Dataset entries section start

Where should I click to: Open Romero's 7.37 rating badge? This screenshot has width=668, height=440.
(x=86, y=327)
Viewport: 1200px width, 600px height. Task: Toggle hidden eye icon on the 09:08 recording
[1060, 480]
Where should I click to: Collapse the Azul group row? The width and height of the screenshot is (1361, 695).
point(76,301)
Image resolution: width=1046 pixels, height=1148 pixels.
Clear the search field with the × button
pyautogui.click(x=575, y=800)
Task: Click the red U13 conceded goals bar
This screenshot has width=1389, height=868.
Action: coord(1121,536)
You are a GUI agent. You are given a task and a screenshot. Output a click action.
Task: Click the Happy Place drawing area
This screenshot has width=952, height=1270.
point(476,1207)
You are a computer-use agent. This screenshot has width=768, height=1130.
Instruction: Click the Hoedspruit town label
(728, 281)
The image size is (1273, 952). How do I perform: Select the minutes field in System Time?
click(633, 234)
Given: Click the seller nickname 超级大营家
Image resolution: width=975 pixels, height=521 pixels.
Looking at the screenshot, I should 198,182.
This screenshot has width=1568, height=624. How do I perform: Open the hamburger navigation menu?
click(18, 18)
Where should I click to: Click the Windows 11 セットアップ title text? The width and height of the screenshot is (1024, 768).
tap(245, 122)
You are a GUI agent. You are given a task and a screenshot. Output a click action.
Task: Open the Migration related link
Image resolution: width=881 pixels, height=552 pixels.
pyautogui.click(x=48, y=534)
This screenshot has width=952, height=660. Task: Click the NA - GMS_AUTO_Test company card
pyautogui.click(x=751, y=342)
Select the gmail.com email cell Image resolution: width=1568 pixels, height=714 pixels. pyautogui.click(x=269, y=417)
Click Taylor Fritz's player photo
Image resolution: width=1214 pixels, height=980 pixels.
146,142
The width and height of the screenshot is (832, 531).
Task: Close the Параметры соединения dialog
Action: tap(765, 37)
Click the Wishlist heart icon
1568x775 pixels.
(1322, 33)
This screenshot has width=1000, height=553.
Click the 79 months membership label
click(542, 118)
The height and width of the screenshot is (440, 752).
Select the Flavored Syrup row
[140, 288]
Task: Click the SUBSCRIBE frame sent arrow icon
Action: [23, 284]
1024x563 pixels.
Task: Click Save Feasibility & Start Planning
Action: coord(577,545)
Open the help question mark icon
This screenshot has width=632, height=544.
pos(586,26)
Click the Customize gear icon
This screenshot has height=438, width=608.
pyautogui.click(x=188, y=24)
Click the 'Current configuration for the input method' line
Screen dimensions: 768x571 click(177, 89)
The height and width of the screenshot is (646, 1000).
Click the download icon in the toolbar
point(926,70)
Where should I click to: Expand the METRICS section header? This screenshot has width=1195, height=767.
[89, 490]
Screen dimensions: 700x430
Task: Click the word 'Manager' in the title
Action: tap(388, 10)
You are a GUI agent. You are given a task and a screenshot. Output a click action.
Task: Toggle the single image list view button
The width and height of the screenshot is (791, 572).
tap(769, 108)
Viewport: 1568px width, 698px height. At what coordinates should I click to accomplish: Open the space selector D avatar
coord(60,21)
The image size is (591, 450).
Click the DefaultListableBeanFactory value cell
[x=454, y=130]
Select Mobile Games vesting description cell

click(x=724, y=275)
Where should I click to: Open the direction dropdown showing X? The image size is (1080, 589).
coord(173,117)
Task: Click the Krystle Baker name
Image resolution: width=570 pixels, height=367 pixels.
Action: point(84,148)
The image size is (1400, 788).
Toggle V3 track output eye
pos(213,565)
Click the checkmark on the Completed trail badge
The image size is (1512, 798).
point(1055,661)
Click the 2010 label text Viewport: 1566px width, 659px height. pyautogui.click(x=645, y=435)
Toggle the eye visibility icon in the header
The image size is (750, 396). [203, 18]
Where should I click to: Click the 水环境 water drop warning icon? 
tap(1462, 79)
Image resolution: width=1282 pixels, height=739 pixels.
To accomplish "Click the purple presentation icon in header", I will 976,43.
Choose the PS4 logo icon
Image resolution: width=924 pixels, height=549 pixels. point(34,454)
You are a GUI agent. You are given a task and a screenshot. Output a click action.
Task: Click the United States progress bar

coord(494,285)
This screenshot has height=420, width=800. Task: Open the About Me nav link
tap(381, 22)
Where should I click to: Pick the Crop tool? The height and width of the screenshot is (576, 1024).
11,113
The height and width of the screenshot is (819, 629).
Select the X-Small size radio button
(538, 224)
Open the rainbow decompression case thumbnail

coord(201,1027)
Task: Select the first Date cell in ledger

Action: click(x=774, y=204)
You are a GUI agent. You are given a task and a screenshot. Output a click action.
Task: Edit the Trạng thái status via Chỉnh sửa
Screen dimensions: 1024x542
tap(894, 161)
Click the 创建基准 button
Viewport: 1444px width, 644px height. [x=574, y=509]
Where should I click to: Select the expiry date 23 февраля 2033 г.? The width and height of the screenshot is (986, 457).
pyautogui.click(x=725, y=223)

Dataset entries section end

__Requirement__: Copy out all of the lines above exactly.

__Response below__:
Where should I click to: Open Romero's 7.37 rating badge? This screenshot has width=668, height=440.
(x=86, y=327)
Viewport: 1200px width, 600px height. Task: Toggle hidden eye icon on the 09:08 recording
[1060, 480]
Where should I click to: Collapse the Azul group row? The width and height of the screenshot is (1361, 695).
point(76,301)
Image resolution: width=1046 pixels, height=1148 pixels.
Clear the search field with the × button
pyautogui.click(x=575, y=800)
Task: Click the red U13 conceded goals bar
This screenshot has width=1389, height=868.
Action: coord(1121,536)
You are a GUI agent. You are given a task and a screenshot. Output a click action.
Task: Click the Happy Place drawing area
This screenshot has width=952, height=1270.
point(476,1207)
You are a computer-use agent. This screenshot has width=768, height=1130.
Instruction: Click the Hoedspruit town label
(728, 281)
The image size is (1273, 952). How do I perform: Select the minutes field in System Time?
click(633, 234)
Given: Click the seller nickname 超级大营家
Image resolution: width=975 pixels, height=521 pixels.
Looking at the screenshot, I should 198,182.
This screenshot has width=1568, height=624. How do I perform: Open the hamburger navigation menu?
click(18, 18)
Where should I click to: Click the Windows 11 セットアップ title text? The width and height of the screenshot is (1024, 768).
tap(245, 122)
You are a GUI agent. You are given a task and a screenshot. Output a click action.
Task: Open the Migration related link
Image resolution: width=881 pixels, height=552 pixels.
pyautogui.click(x=48, y=534)
This screenshot has width=952, height=660. Task: Click the NA - GMS_AUTO_Test company card
pyautogui.click(x=751, y=342)
Select the gmail.com email cell Image resolution: width=1568 pixels, height=714 pixels. pyautogui.click(x=269, y=417)
Click Taylor Fritz's player photo
Image resolution: width=1214 pixels, height=980 pixels.
146,142
The width and height of the screenshot is (832, 531).
Task: Close the Параметры соединения dialog
Action: tap(765, 37)
Click the Wishlist heart icon
1568x775 pixels.
(1322, 33)
This screenshot has width=1000, height=553.
Click the 79 months membership label
click(542, 118)
The height and width of the screenshot is (440, 752).
Select the Flavored Syrup row
[140, 288]
Task: Click the SUBSCRIBE frame sent arrow icon
Action: [23, 284]
1024x563 pixels.
Task: Click Save Feasibility & Start Planning
Action: coord(577,545)
Open the help question mark icon
This screenshot has width=632, height=544.
pos(586,26)
Click the Customize gear icon
This screenshot has height=438, width=608.
pyautogui.click(x=188, y=24)
Click the 'Current configuration for the input method' line
Screen dimensions: 768x571 click(177, 89)
The height and width of the screenshot is (646, 1000).
Click the download icon in the toolbar
point(926,70)
Where should I click to: Expand the METRICS section header? This screenshot has width=1195, height=767.
[89, 490]
Screen dimensions: 700x430
Task: Click the word 'Manager' in the title
Action: tap(388, 10)
You are a GUI agent. You are given a task and a screenshot. Output a click action.
Task: Toggle the single image list view button
The width and height of the screenshot is (791, 572).
tap(769, 108)
Viewport: 1568px width, 698px height. At what coordinates should I click to accomplish: Open the space selector D avatar
coord(60,21)
The image size is (591, 450).
Click the DefaultListableBeanFactory value cell
[x=454, y=130]
Select Mobile Games vesting description cell

click(x=724, y=275)
Where should I click to: Open the direction dropdown showing X? The image size is (1080, 589).
coord(173,117)
Task: Click the Krystle Baker name
Image resolution: width=570 pixels, height=367 pixels.
Action: point(84,148)
The image size is (1400, 788).
Toggle V3 track output eye
pos(213,565)
Click the checkmark on the Completed trail badge
The image size is (1512, 798).
point(1055,661)
Click the 2010 label text Viewport: 1566px width, 659px height. pyautogui.click(x=645, y=435)
Toggle the eye visibility icon in the header
The image size is (750, 396). [203, 18]
Where should I click to: Click the 水环境 water drop warning icon? 
tap(1462, 79)
Image resolution: width=1282 pixels, height=739 pixels.
To accomplish "Click the purple presentation icon in header", I will 976,43.
Choose the PS4 logo icon
Image resolution: width=924 pixels, height=549 pixels. point(34,454)
You are a GUI agent. You are given a task and a screenshot. Output a click action.
Task: Click the United States progress bar

coord(494,285)
This screenshot has height=420, width=800. Task: Open the About Me nav link
tap(381, 22)
Where should I click to: Pick the Crop tool? The height and width of the screenshot is (576, 1024).
11,113
The height and width of the screenshot is (819, 629).
Select the X-Small size radio button
(538, 224)
Open the rainbow decompression case thumbnail

coord(201,1027)
Task: Select the first Date cell in ledger

Action: click(x=774, y=204)
You are a GUI agent. You are given a task and a screenshot. Output a click action.
Task: Edit the Trạng thái status via Chỉnh sửa
Screen dimensions: 1024x542
tap(894, 161)
Click the 创建基准 button
Viewport: 1444px width, 644px height. [x=574, y=509]
Where should I click to: Select the expiry date 23 февраля 2033 г.? The width and height of the screenshot is (986, 457).
pyautogui.click(x=725, y=223)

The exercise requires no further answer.